If you're doing automated QA testing, consider including security scenarios in these tests. Test input fields for SQL injections and ensure the proper errors are returned, for example. This can be especially helpful for testing common security vulnerabilities in fast-moving continuous deployment projects. This type of automated testing shouldn't take the place of thorough manual testing or penetration tests, but it can provide a good solution for preventing regressions in your code base. If you've included a security engineer on your Agile team, this is a great time for them to collaborate with your automated QA team to figure out which scenarios can be tested this way.
This is a big one, and probably my favorite tip for increasing security consciousness within a development team. It does introduce another step into the development workflow, and it may slow things down a little bit, but the benefits can be huge. The idea is that when a developer has a change that's ready to deploy, their code goes through the normal peer review process. This initial review is for code quality; ensuring that best practices and established patterns have been followed. Once this is approved, a second review is required, this review focuses specifically on security issues that might be caused by the change. This reviewer is less worried about the code, and more about the security implications. What is the risk level of the changes made? Is there any PII involved in the change? Are display changes properly scoped so they will only be seen by authorized users? Is any new data being transmitted to a third-party partner? Are any new dependencies being added to the project? Have unit tests been written that thoroughly cover any areas of concern? It may help to identify the primary questions that need to be asked and provide a checklist for reviewers to use. The great thing about this type of review is that it not only helps to catch security bugs before they're released in productions, but it also helps to emphasis to your developers how seriously you take code security, and it provides great learning opportunities to your team. Your developers are forced to consider security during development, the reviewer is required to think through the potential security implications of each change, and when an issue is pointed out, it's an opportunity for the reviewer to share knowledge with the developer.

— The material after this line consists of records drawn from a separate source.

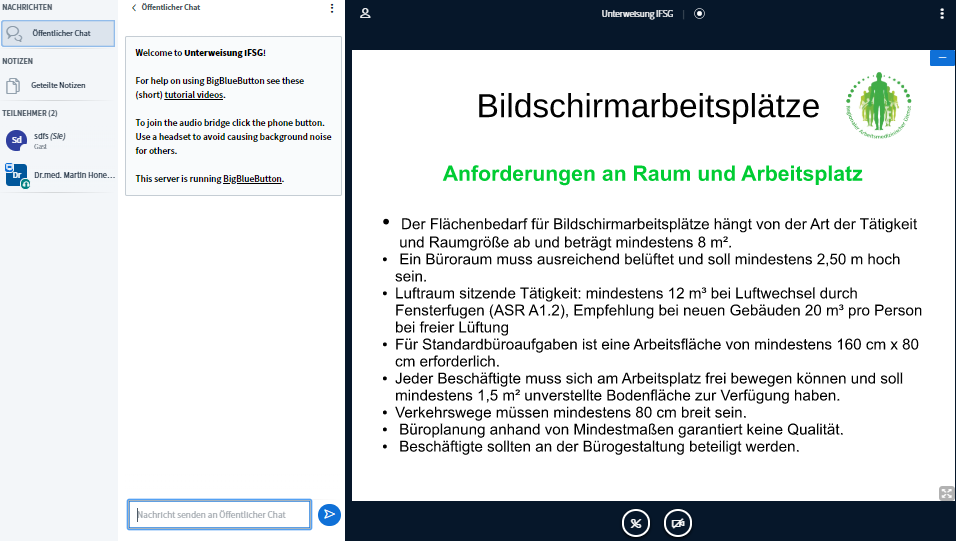The height and width of the screenshot is (541, 956).
Task: Open the main options three-dot menu
Action: (x=941, y=14)

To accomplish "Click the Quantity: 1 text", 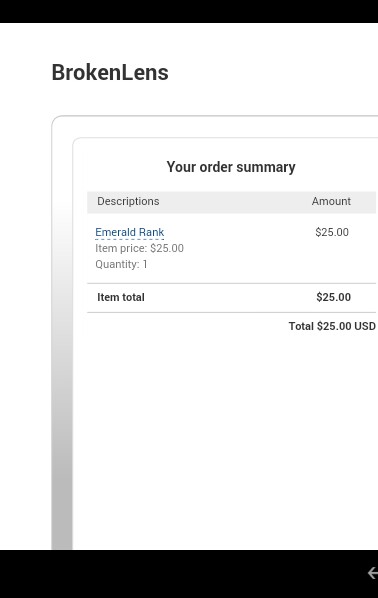I will pyautogui.click(x=121, y=264).
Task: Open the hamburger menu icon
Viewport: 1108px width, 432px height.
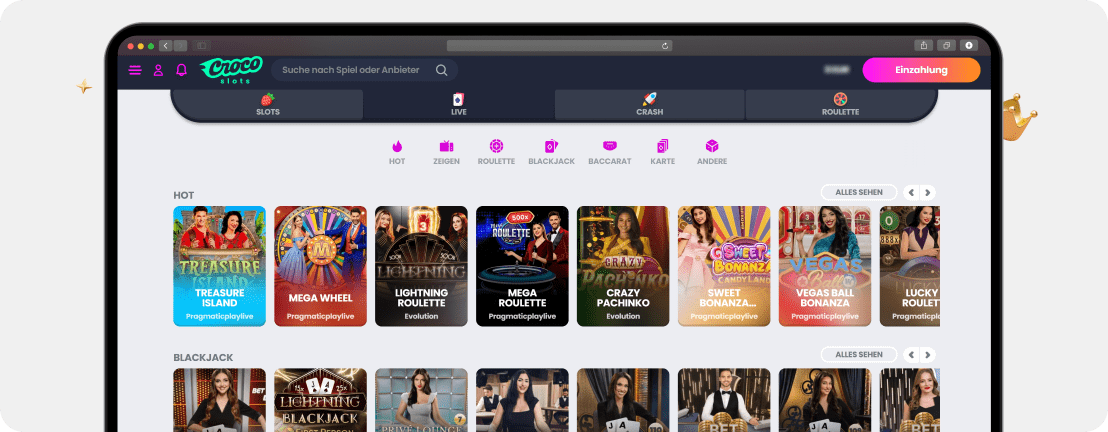Action: (135, 70)
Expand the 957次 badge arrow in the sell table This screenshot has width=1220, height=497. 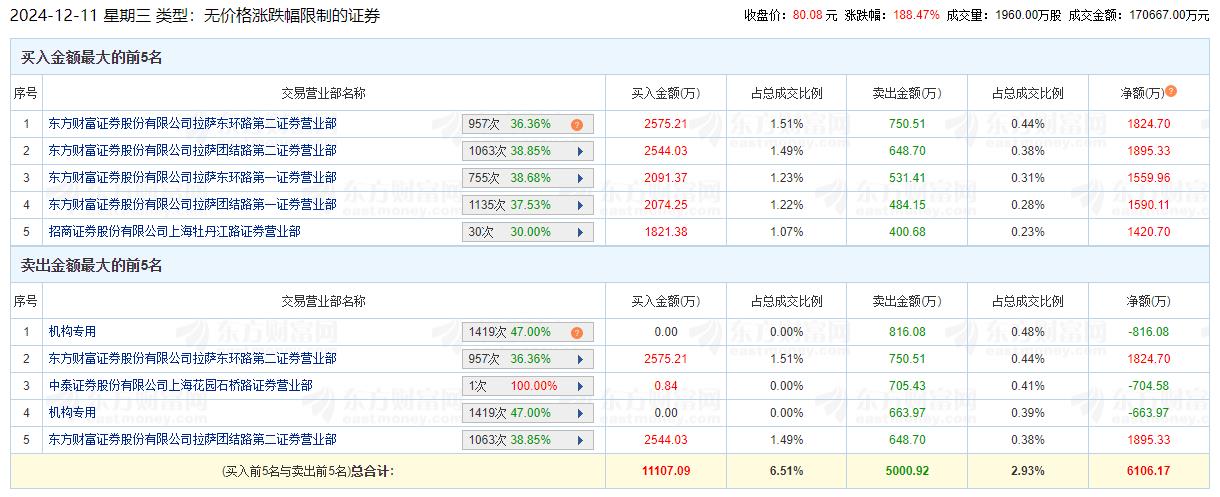click(x=579, y=359)
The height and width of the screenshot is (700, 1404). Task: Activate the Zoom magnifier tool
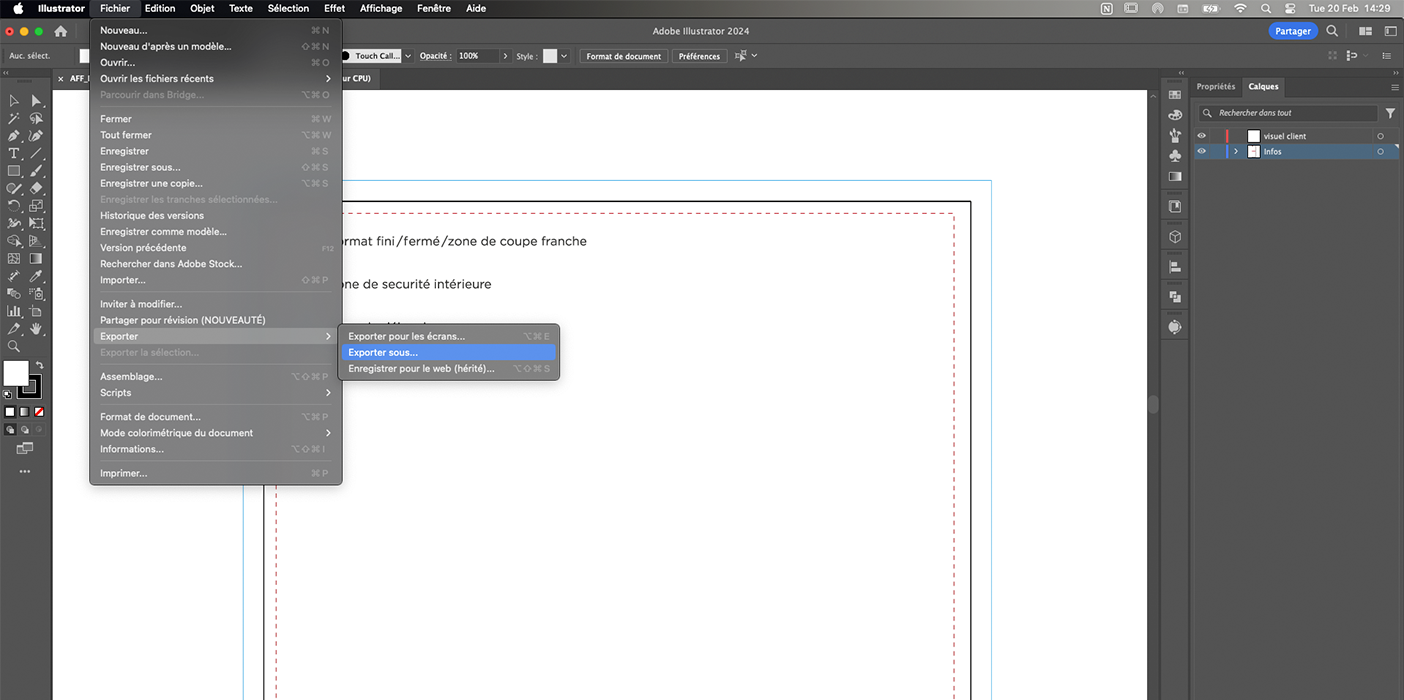[14, 346]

In order to ensure the best security for your applications, you'll need to include some automated tools in your development process. These may include things like static code analysis tools, dynamic code analysis tools, dependency scans, etc. There are both commercial and open-source tools available in each category, and which tools you need will be determined by your own organization's needs. These tools provide additional layers of security to your development pipeline, but they shouldn't be relied on too heavily. I included this tip last for a reason. No matter how many automated tools you throw in the pipeline, they can never compete with the benefits gained by fostering a truly security-focused atmosphere within your organization.

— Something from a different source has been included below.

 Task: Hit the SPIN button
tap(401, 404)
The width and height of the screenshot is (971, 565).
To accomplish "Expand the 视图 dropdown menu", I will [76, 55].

Shifting a development team to a security-first attitude is no small task. There will undoubtedly be push-back, but as developers, we play a huge role in an organization's digital footprint, and we have a responsibility to ensure that we've done all we can to limit the risk involved in any changes we make. At the same time, our organization has a responsibility to ensure that their developers have the tools and training they need to write secure code. Implementing the tips above is a good starting point for making the shift to a truly security-focused development team.